▽

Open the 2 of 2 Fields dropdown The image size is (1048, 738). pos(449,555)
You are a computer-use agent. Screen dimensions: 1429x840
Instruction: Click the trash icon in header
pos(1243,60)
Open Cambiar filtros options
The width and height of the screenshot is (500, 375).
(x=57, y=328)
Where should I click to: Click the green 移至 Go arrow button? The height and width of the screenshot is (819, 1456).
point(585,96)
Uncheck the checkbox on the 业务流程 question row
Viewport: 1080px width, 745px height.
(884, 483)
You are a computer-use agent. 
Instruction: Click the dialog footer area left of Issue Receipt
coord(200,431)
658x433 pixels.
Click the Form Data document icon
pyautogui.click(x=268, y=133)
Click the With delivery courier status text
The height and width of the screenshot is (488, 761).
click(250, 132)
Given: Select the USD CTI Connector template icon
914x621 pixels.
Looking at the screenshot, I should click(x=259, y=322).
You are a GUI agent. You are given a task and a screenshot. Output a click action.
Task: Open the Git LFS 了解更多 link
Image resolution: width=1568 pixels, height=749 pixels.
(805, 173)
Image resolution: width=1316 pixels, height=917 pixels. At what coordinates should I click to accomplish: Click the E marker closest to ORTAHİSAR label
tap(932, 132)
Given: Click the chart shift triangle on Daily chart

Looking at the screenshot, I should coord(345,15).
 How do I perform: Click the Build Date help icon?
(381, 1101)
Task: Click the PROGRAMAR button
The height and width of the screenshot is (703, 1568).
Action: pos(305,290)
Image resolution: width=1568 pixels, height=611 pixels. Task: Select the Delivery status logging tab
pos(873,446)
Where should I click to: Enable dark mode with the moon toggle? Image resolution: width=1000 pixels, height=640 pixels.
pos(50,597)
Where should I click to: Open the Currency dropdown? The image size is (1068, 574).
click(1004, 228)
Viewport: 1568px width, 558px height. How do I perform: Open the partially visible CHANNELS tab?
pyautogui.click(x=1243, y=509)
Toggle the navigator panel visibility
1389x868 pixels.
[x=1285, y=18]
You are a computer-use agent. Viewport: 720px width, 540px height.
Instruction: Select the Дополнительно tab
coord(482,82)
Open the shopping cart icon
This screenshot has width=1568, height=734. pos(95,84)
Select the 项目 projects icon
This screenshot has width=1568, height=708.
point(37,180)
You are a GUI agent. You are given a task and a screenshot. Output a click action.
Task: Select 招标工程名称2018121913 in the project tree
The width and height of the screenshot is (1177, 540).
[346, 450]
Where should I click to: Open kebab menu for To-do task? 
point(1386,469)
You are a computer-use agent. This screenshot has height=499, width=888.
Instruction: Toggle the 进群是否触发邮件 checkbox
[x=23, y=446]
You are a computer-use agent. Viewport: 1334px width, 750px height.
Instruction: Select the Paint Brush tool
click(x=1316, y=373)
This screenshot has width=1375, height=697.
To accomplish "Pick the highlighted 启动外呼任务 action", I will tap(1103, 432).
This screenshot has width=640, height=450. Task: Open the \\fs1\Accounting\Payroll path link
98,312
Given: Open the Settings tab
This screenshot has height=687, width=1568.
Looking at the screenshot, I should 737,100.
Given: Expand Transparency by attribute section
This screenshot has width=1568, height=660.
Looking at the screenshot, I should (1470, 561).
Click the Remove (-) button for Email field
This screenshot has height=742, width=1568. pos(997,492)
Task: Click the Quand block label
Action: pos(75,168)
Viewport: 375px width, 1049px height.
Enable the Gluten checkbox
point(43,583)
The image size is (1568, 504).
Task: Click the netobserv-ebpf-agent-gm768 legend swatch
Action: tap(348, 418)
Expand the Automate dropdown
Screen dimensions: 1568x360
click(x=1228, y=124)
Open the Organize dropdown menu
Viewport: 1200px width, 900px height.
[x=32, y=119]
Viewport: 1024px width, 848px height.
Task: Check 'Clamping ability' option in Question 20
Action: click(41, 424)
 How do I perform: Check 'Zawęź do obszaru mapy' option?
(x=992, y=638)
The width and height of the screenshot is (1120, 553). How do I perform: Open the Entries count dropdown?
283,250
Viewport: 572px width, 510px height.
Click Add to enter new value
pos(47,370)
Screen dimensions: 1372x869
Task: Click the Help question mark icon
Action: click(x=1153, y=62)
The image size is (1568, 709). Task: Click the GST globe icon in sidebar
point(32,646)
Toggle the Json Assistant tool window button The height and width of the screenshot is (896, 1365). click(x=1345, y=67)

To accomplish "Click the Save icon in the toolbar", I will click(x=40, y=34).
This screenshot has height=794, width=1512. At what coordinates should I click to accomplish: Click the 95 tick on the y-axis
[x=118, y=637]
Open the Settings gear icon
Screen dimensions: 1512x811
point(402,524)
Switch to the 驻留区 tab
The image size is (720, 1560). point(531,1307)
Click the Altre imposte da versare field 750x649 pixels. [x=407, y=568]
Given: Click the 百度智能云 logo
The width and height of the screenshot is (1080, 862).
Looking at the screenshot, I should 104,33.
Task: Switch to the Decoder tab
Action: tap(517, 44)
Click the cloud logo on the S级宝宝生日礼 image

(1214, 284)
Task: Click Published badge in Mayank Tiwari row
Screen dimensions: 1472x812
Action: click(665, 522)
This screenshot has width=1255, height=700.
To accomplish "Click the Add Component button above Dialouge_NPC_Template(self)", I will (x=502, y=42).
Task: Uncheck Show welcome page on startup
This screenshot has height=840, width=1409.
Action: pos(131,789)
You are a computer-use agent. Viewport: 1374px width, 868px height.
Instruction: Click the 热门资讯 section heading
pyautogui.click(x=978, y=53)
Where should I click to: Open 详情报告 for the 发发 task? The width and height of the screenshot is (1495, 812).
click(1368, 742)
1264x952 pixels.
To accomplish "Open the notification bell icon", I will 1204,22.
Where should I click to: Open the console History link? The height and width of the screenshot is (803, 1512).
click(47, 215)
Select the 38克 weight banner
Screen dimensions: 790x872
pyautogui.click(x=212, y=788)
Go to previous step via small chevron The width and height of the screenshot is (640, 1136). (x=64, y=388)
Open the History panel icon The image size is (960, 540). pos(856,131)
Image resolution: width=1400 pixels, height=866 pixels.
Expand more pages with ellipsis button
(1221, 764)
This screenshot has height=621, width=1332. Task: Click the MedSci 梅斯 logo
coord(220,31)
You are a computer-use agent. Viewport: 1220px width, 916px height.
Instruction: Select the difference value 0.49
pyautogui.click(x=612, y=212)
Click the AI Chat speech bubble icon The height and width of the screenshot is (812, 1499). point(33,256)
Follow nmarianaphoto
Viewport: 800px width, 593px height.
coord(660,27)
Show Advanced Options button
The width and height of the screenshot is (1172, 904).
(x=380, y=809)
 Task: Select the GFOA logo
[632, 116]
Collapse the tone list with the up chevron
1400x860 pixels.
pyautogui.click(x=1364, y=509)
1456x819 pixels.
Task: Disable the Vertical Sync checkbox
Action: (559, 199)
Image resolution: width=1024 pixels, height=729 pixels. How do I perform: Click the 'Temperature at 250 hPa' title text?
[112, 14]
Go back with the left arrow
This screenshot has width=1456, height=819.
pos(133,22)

△

What to work on:
Copy all of the material above line for line, keeping every character unchanged.

Reply:
Open the 2 of 2 Fields dropdown The image size is (1048, 738). pos(449,555)
You are a computer-use agent. Screen dimensions: 1429x840
Instruction: Click the trash icon in header
pos(1243,60)
Open Cambiar filtros options
The width and height of the screenshot is (500, 375).
(x=57, y=328)
Where should I click to: Click the green 移至 Go arrow button? The height and width of the screenshot is (819, 1456).
point(585,96)
Uncheck the checkbox on the 业务流程 question row
Viewport: 1080px width, 745px height.
(884, 483)
You are a computer-use agent. 
Instruction: Click the dialog footer area left of Issue Receipt
coord(200,431)
658x433 pixels.
Click the Form Data document icon
pyautogui.click(x=268, y=133)
Click the With delivery courier status text
The height and width of the screenshot is (488, 761).
click(250, 132)
Given: Select the USD CTI Connector template icon
914x621 pixels.
Looking at the screenshot, I should click(x=259, y=322).
You are a GUI agent. You are given a task and a screenshot. Output a click action.
Task: Open the Git LFS 了解更多 link
Image resolution: width=1568 pixels, height=749 pixels.
(805, 173)
Image resolution: width=1316 pixels, height=917 pixels. At what coordinates should I click to accomplish: Click the E marker closest to ORTAHİSAR label
tap(932, 132)
Given: Click the chart shift triangle on Daily chart

Looking at the screenshot, I should coord(345,15).
 How do I perform: Click the Build Date help icon?
(381, 1101)
Task: Click the PROGRAMAR button
The height and width of the screenshot is (703, 1568).
Action: pos(305,290)
Image resolution: width=1568 pixels, height=611 pixels. Task: Select the Delivery status logging tab
pos(873,446)
Where should I click to: Enable dark mode with the moon toggle? Image resolution: width=1000 pixels, height=640 pixels.
pos(50,597)
Where should I click to: Open the Currency dropdown? The image size is (1068, 574).
click(1004, 228)
Viewport: 1568px width, 558px height. How do I perform: Open the partially visible CHANNELS tab?
pyautogui.click(x=1243, y=509)
Toggle the navigator panel visibility
1389x868 pixels.
[x=1285, y=18]
You are a computer-use agent. Viewport: 720px width, 540px height.
Instruction: Select the Дополнительно tab
coord(482,82)
Open the shopping cart icon
This screenshot has width=1568, height=734. pos(95,84)
Select the 项目 projects icon
This screenshot has width=1568, height=708.
point(37,180)
You are a GUI agent. You are given a task and a screenshot. Output a click action.
Task: Select 招标工程名称2018121913 in the project tree
The width and height of the screenshot is (1177, 540).
[346, 450]
Where should I click to: Open kebab menu for To-do task? 
point(1386,469)
You are a computer-use agent. This screenshot has height=499, width=888.
Instruction: Toggle the 进群是否触发邮件 checkbox
[x=23, y=446]
You are a computer-use agent. Viewport: 1334px width, 750px height.
Instruction: Select the Paint Brush tool
click(x=1316, y=373)
This screenshot has width=1375, height=697.
To accomplish "Pick the highlighted 启动外呼任务 action", I will tap(1103, 432).
This screenshot has width=640, height=450. Task: Open the \\fs1\Accounting\Payroll path link
98,312
Given: Open the Settings tab
This screenshot has height=687, width=1568.
Looking at the screenshot, I should 737,100.
Given: Expand Transparency by attribute section
This screenshot has width=1568, height=660.
Looking at the screenshot, I should (1470, 561).
Click the Remove (-) button for Email field
This screenshot has height=742, width=1568. pos(997,492)
Task: Click the Quand block label
Action: pos(75,168)
Viewport: 375px width, 1049px height.
Enable the Gluten checkbox
point(43,583)
The image size is (1568, 504).
Task: Click the netobserv-ebpf-agent-gm768 legend swatch
Action: tap(348, 418)
Expand the Automate dropdown
Screen dimensions: 1568x360
click(x=1228, y=124)
Open the Organize dropdown menu
Viewport: 1200px width, 900px height.
[x=32, y=119]
Viewport: 1024px width, 848px height.
Task: Check 'Clamping ability' option in Question 20
Action: click(41, 424)
 How do I perform: Check 'Zawęź do obszaru mapy' option?
(x=992, y=638)
The width and height of the screenshot is (1120, 553). How do I perform: Open the Entries count dropdown?
283,250
Viewport: 572px width, 510px height.
Click Add to enter new value
pos(47,370)
Screen dimensions: 1372x869
Task: Click the Help question mark icon
Action: click(x=1153, y=62)
The image size is (1568, 709). Task: Click the GST globe icon in sidebar
point(32,646)
Toggle the Json Assistant tool window button The height and width of the screenshot is (896, 1365). click(x=1345, y=67)

To accomplish "Click the Save icon in the toolbar", I will click(x=40, y=34).
This screenshot has height=794, width=1512. At what coordinates should I click to accomplish: Click the 95 tick on the y-axis
[x=118, y=637]
Open the Settings gear icon
Screen dimensions: 1512x811
point(402,524)
Switch to the 驻留区 tab
The image size is (720, 1560). point(531,1307)
Click the Altre imposte da versare field 750x649 pixels. [x=407, y=568]
Given: Click the 百度智能云 logo
The width and height of the screenshot is (1080, 862).
Looking at the screenshot, I should 104,33.
Task: Switch to the Decoder tab
Action: tap(517, 44)
Click the cloud logo on the S级宝宝生日礼 image

(1214, 284)
Task: Click Published badge in Mayank Tiwari row
Screen dimensions: 1472x812
Action: click(665, 522)
This screenshot has width=1255, height=700.
To accomplish "Click the Add Component button above Dialouge_NPC_Template(self)", I will (x=502, y=42).
Task: Uncheck Show welcome page on startup
This screenshot has height=840, width=1409.
Action: pos(131,789)
You are a computer-use agent. Viewport: 1374px width, 868px height.
Instruction: Click the 热门资讯 section heading
pyautogui.click(x=978, y=53)
Where should I click to: Open 详情报告 for the 发发 task? The width and height of the screenshot is (1495, 812).
click(1368, 742)
1264x952 pixels.
To accomplish "Open the notification bell icon", I will 1204,22.
Where should I click to: Open the console History link? The height and width of the screenshot is (803, 1512).
click(47, 215)
Select the 38克 weight banner
Screen dimensions: 790x872
pyautogui.click(x=212, y=788)
Go to previous step via small chevron The width and height of the screenshot is (640, 1136). (x=64, y=388)
Open the History panel icon The image size is (960, 540). pos(856,131)
Image resolution: width=1400 pixels, height=866 pixels.
Expand more pages with ellipsis button
(1221, 764)
This screenshot has height=621, width=1332. Task: Click the MedSci 梅斯 logo
coord(220,31)
You are a computer-use agent. Viewport: 1220px width, 916px height.
Instruction: Select the difference value 0.49
pyautogui.click(x=612, y=212)
Click the AI Chat speech bubble icon The height and width of the screenshot is (812, 1499). point(33,256)
Follow nmarianaphoto
Viewport: 800px width, 593px height.
coord(660,27)
Show Advanced Options button
The width and height of the screenshot is (1172, 904).
(x=380, y=809)
 Task: Select the GFOA logo
[632, 116]
Collapse the tone list with the up chevron
1400x860 pixels.
pyautogui.click(x=1364, y=509)
1456x819 pixels.
Task: Disable the Vertical Sync checkbox
Action: (559, 199)
Image resolution: width=1024 pixels, height=729 pixels. How do I perform: Click the 'Temperature at 250 hPa' title text?
[112, 14]
Go back with the left arrow
This screenshot has width=1456, height=819.
pos(133,22)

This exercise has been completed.